• Given request 1: Duplicate the lines of the records from the line containing "Given: Select the Clone Stamp tool" through the line containing "[1006, 124]", both included.

• Source passage:
┌──
Thursday, June 16, 2016

Not Your Average Netflix and Chill.

Contrary to popular belief I choose to believe that "Netflix and Chill" actually means watching Netflix and just chilling...alone...in yoga pants...with peanut m&m and a dr. pepper!

What up bloggers! It is currently 12:21 AM and I decided to do a blog post...real convenient right? haha! I just came to a conclusion of what this blog is for me. I used to be so concerned with posting really adventurous posts just to make me look really fun and adventurous...and don't get me wrong I love to have fun and go on adventures but lately this blog has served more for just putting my raw and actual thoughts out there rather than just letting you in on all of the seldom adventures I have. Therefore, if you really know me you would know how much I love to get sucked into a good tv series on Netflix and become one with the main characters. And when I say I become one with them I mean I feel like I am on the show, a part of the gang, the good people of course, and following along vicariously through them. This of course leads to intense duplication of every heart ache, and every moment of joy that these characters feel leaving me in a puddle of confused emotion. You ask why confused...because for one the shows are fictional-meaning they are not true, the characters are not true, the story lines are not true nor in any way ever possible, and for two they have no idea who I am or that I am even obsessed with them at the time. Resulting in my utter disbelief when I am hysterical crying when a character dies or gets married thinking to myself "you need a life" "these characters are not real why are you so attached" "seriously, why are you crying they are not really getting married and having a baby" and so on...but I can't help it! And to be completely honest I don't want to stop...I love feeling the emotion and getting so excited for the characters. I don't love it when they die but I do love feeling the emotion and knowing that I'm a human and not a robot? haha! even though I am completely aware I am in no way shape or form affiliated with the characters on the fictional tv shows at all it makes me happy and that is all that should really matter right?

Ok so now you are probably wondering why I just went on a huge rant about a slightly deteriorating habit of mine...well I just finished one of those series that I got sucked into and I can honestly say that my habit of becoming attached is still as strong as ever. I just finished the series "Prison Break" and it was so awesome! I love intense shows like that-the ones that have no possible way of being any type of reality but also make you wonder if people with that much money really do have that much power and really do create a device to take over the world...? Maybe? Anyways, this series had me in tears several times as I grew a family bond with Michael Schoffield and Lincoln Burrows and the other Fox River convicts. The ending made me super duper mad but I am so glad they made the movie to tie up the loose ends...even though I still didn't like how it ended, even though they ended it beautifully and everything makes sense it still makes me mad. I won't spoil it for you but seriously if you are anything like me and love getting hooked on good tv series this one is a good one to watch!
└──
• Records shown:
┌──
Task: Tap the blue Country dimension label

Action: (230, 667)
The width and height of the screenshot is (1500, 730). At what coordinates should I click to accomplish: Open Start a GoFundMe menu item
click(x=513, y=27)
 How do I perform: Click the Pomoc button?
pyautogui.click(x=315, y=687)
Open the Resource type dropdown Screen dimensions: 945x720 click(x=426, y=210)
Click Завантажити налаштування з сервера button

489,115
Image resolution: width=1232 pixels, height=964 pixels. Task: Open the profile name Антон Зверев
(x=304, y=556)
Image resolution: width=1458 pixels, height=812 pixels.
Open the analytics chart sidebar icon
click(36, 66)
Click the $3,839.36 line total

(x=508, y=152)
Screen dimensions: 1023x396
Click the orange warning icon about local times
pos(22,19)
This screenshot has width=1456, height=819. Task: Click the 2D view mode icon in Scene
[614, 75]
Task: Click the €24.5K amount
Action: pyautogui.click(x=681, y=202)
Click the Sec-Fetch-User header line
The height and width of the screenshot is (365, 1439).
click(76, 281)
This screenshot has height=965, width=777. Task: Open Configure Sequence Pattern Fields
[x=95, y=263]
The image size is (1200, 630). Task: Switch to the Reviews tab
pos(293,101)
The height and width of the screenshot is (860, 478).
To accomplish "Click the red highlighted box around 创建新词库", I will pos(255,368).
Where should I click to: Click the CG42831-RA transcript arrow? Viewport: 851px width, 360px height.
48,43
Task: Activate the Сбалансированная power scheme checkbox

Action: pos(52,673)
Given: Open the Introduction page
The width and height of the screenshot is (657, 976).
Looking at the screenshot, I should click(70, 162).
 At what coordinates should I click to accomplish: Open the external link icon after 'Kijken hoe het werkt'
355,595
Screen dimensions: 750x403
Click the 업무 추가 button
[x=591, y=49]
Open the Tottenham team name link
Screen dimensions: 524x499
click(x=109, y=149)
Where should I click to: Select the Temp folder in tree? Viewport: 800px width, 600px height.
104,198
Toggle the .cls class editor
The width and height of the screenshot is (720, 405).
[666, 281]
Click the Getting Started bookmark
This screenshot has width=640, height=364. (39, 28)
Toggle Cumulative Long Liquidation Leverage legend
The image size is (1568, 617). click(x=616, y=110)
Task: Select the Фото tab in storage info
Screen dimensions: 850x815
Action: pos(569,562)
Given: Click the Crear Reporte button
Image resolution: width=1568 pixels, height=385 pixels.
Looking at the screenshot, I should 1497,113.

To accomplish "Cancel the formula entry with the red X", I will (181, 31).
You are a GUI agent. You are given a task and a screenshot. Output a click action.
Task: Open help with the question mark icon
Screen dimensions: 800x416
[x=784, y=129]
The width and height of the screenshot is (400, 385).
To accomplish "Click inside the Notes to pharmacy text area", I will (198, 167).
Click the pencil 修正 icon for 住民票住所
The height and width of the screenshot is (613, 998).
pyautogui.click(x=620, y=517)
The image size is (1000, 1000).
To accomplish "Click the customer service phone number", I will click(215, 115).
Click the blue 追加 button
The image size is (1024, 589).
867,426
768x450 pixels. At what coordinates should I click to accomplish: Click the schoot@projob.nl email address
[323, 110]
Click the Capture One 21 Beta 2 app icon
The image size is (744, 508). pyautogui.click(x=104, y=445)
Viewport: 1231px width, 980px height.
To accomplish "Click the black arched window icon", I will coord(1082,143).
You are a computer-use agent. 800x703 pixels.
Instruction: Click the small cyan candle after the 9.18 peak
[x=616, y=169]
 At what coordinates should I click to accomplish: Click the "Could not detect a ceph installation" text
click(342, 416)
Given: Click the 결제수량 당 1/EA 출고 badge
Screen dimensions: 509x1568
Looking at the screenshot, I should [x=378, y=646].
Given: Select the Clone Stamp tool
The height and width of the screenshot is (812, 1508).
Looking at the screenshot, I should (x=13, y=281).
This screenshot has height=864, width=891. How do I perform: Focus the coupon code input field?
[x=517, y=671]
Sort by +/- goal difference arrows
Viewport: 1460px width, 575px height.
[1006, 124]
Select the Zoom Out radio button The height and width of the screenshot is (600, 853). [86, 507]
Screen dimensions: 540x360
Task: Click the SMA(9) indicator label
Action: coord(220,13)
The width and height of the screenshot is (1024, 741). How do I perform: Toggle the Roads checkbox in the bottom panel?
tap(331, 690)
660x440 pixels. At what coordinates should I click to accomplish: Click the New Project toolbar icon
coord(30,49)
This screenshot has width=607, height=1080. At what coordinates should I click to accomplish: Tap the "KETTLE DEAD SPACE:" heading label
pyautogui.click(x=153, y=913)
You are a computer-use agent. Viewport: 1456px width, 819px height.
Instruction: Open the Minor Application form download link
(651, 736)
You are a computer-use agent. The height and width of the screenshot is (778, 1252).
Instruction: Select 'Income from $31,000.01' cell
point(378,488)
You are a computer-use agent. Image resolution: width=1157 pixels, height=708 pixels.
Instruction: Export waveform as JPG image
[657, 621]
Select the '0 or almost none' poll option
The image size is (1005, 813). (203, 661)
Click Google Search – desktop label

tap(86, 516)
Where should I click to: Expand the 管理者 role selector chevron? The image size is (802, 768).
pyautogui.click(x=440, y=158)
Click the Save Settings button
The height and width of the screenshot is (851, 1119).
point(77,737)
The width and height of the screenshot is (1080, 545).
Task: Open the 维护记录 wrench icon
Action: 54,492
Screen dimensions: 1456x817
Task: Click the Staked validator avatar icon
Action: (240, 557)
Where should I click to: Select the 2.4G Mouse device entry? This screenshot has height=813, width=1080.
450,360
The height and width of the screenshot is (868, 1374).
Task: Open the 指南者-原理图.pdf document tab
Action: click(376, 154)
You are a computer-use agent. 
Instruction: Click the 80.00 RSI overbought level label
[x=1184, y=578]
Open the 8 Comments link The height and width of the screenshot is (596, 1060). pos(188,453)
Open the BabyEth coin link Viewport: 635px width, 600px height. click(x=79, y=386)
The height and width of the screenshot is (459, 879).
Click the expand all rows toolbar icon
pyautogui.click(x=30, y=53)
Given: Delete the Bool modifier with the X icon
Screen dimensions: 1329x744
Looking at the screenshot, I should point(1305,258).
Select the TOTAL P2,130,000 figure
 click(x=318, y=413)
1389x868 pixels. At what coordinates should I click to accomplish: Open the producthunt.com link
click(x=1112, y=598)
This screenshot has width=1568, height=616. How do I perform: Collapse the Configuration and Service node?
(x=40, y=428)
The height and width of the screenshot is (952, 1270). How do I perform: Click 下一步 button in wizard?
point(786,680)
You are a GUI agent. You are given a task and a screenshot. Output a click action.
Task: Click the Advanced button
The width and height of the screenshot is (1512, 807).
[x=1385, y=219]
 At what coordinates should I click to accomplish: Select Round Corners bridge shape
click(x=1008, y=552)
└──
• Given request 2: Go on with the blog post about watching Netflix alone, starting right after its final sentence.

• Expected output 1:
Given: Select the Clone Stamp tool
The height and width of the screenshot is (812, 1508).
Looking at the screenshot, I should (x=13, y=281).
This screenshot has height=864, width=891. How do I perform: Focus the coupon code input field?
[x=517, y=671]
Sort by +/- goal difference arrows
Viewport: 1460px width, 575px height.
[1006, 124]

• Expected output 2:
A few other shows I have cried at the end of every series finale is:
-24: If you are looking for a show to keep you on the edge of your seat every single episode this is the one for you...be aware it is extremely intense!
-Gossip Girl: I loved this one for the drama; nonetheless it still had some episodes that made me cry like a baby.
-Beverly Hills 90210: Drama, drama, drama. The newer version...one that I fell in love with!
-Parenthood: Another one for the drama, a little less dramatic than that of Gossip Girl or 90210 but this is one where I felt like I was a part of the cast and felt every emotion that they went through.
And last but certainly not least:
-Friends: one that I will never get sick of...I love Friends with all my heart! I will forever be a true Friends fan!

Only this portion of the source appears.